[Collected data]
* * *
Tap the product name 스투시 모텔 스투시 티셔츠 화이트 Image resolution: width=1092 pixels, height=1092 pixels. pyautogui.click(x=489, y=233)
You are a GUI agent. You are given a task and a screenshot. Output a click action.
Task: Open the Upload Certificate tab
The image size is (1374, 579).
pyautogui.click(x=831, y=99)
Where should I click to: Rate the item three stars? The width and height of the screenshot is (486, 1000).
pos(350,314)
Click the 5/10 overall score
* * *
What you have to do:
A word-for-word restatement of all the records is required.

Task response:
Tap the product name 스투시 모텔 스투시 티셔츠 화이트 Image resolution: width=1092 pixels, height=1092 pixels. pyautogui.click(x=489, y=233)
You are a GUI agent. You are given a task and a screenshot. Output a click action.
Task: Open the Upload Certificate tab
The image size is (1374, 579).
pyautogui.click(x=831, y=99)
Where should I click to: Rate the item three stars? The width and height of the screenshot is (486, 1000).
pos(350,314)
Click the 5/10 overall score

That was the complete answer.